Assigned task
Lines from the first one down to the one containing "Given: Open actions" in the data below are the only ones needed; please return them exactly, both ends included.

Supplied material
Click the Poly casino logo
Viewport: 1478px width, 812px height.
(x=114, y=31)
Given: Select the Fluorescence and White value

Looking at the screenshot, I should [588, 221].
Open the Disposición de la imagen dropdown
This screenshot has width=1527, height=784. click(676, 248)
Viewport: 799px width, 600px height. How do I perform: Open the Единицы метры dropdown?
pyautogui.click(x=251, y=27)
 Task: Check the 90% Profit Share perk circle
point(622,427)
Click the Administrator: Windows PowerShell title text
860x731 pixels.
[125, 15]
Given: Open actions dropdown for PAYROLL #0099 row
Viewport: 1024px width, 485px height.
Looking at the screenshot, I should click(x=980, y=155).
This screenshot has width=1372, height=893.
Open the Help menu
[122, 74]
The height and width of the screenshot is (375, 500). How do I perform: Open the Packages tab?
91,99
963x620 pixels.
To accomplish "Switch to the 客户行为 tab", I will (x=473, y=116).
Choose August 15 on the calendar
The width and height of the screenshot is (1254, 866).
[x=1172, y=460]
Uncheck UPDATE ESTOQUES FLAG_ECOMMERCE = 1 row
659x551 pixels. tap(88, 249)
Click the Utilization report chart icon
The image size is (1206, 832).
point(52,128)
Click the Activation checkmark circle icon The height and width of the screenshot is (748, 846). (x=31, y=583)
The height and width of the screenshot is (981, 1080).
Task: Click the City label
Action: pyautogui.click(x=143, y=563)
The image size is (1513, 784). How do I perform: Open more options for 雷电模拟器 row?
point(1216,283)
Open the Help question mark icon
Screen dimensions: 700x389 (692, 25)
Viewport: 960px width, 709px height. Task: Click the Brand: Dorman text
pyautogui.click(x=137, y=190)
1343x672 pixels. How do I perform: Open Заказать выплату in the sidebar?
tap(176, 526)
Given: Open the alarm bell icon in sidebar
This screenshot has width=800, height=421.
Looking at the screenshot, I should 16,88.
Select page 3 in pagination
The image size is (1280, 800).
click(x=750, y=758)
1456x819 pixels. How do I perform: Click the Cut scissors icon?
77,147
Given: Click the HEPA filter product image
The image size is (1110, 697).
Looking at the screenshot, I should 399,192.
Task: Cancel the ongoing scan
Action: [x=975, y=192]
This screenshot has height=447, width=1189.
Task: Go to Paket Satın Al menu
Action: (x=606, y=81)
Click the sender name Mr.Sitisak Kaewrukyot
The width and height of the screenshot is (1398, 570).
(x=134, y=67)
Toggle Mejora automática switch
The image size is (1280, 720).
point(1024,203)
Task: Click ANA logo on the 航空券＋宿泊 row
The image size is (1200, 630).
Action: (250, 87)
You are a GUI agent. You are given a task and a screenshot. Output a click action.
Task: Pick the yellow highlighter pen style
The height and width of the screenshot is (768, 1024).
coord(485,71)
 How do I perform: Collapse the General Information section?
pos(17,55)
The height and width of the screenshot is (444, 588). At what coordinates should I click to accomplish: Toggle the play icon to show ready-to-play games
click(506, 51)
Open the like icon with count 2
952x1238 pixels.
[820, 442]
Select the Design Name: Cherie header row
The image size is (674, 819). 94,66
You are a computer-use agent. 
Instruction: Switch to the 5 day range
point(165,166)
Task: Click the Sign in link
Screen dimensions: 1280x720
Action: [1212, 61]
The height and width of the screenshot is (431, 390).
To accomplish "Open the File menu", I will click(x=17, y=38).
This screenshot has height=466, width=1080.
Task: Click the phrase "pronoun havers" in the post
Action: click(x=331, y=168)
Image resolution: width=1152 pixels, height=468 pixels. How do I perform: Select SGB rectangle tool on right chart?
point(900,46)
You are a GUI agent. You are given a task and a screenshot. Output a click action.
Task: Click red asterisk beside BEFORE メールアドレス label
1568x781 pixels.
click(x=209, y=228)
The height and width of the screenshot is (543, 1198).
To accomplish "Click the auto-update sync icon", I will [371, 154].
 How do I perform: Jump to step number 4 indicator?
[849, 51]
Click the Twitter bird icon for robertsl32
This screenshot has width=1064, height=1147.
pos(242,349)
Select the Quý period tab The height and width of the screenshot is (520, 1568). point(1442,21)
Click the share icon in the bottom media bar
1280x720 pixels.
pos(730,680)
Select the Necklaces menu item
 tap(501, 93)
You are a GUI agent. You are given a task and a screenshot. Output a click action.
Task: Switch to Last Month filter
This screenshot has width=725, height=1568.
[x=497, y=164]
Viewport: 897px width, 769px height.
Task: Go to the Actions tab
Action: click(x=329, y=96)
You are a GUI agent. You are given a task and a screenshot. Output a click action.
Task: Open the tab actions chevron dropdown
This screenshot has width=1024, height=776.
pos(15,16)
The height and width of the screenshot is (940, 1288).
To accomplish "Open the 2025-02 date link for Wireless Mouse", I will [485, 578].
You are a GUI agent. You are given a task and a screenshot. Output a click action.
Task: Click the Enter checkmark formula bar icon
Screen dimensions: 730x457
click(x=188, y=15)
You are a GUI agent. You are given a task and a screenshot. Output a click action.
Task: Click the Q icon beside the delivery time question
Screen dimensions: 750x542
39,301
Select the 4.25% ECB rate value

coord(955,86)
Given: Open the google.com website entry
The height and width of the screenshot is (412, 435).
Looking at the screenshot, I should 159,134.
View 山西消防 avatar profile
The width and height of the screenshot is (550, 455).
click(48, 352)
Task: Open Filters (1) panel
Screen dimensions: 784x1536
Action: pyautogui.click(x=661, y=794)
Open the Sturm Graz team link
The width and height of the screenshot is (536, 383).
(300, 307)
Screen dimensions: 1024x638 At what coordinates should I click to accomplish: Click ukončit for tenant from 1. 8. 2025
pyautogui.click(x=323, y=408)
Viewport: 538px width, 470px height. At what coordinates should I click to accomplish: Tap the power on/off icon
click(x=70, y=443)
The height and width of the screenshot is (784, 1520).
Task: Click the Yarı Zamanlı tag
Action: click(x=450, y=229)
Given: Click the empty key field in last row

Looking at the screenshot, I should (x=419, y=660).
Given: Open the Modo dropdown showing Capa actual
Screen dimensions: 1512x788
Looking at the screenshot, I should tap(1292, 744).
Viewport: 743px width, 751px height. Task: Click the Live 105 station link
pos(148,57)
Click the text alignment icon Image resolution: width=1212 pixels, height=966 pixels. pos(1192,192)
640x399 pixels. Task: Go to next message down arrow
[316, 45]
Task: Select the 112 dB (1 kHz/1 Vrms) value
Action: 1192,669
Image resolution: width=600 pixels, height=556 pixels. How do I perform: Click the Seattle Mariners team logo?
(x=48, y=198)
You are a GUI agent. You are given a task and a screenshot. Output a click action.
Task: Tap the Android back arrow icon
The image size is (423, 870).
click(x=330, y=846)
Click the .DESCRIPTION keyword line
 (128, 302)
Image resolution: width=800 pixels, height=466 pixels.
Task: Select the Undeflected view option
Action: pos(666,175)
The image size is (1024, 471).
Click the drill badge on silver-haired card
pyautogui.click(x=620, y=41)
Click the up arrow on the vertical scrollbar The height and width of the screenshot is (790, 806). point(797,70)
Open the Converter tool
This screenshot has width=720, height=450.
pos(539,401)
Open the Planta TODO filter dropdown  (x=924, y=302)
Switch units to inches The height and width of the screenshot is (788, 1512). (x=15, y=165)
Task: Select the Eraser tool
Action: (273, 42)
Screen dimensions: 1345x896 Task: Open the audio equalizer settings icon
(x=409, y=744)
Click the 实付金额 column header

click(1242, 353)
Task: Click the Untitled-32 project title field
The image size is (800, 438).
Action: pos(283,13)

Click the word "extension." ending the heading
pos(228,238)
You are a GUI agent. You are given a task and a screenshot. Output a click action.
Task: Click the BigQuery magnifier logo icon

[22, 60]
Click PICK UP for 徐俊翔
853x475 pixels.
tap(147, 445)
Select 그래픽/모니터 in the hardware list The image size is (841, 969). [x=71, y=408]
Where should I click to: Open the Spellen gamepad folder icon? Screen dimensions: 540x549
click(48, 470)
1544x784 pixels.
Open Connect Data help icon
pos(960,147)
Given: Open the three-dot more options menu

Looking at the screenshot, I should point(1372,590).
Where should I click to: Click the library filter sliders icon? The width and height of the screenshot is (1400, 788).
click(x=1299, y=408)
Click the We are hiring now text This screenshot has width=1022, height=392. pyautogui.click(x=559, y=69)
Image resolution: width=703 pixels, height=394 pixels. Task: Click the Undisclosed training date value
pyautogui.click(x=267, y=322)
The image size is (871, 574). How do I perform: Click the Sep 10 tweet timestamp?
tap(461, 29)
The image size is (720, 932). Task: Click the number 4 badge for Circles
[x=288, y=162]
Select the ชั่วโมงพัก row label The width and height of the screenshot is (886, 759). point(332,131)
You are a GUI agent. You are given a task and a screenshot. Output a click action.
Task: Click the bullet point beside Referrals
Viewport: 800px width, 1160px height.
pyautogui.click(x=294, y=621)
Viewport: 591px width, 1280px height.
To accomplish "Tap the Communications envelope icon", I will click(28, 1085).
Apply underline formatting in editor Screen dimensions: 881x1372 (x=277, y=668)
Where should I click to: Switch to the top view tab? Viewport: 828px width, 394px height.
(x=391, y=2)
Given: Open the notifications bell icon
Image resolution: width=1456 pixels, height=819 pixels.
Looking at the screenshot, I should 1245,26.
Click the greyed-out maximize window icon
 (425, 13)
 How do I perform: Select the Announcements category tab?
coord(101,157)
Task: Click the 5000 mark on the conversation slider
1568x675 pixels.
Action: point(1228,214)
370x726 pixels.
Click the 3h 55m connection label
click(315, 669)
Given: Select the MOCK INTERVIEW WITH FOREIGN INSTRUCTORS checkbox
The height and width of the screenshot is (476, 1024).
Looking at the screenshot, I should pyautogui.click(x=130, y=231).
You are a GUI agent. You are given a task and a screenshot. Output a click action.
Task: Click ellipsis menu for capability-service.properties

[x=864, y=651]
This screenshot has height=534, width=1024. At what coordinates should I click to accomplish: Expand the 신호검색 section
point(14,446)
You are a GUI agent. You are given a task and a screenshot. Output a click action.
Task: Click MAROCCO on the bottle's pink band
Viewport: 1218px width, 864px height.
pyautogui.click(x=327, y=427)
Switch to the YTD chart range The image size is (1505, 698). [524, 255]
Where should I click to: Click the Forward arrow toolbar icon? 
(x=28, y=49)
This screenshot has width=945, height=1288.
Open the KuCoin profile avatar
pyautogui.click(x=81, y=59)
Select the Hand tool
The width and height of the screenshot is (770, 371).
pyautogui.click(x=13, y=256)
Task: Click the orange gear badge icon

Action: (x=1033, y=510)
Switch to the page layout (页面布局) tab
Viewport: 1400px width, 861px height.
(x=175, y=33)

Output below
Click the Poly casino logo
Viewport: 1478px width, 812px height.
(x=114, y=31)
Given: Select the Fluorescence and White value

Looking at the screenshot, I should [588, 221].
Open the Disposición de la imagen dropdown
This screenshot has width=1527, height=784. click(676, 248)
Viewport: 799px width, 600px height. How do I perform: Open the Единицы метры dropdown?
pyautogui.click(x=251, y=27)
 Task: Check the 90% Profit Share perk circle
point(622,427)
Click the Administrator: Windows PowerShell title text
860x731 pixels.
[125, 15]
Given: Open actions dropdown for PAYROLL #0099 row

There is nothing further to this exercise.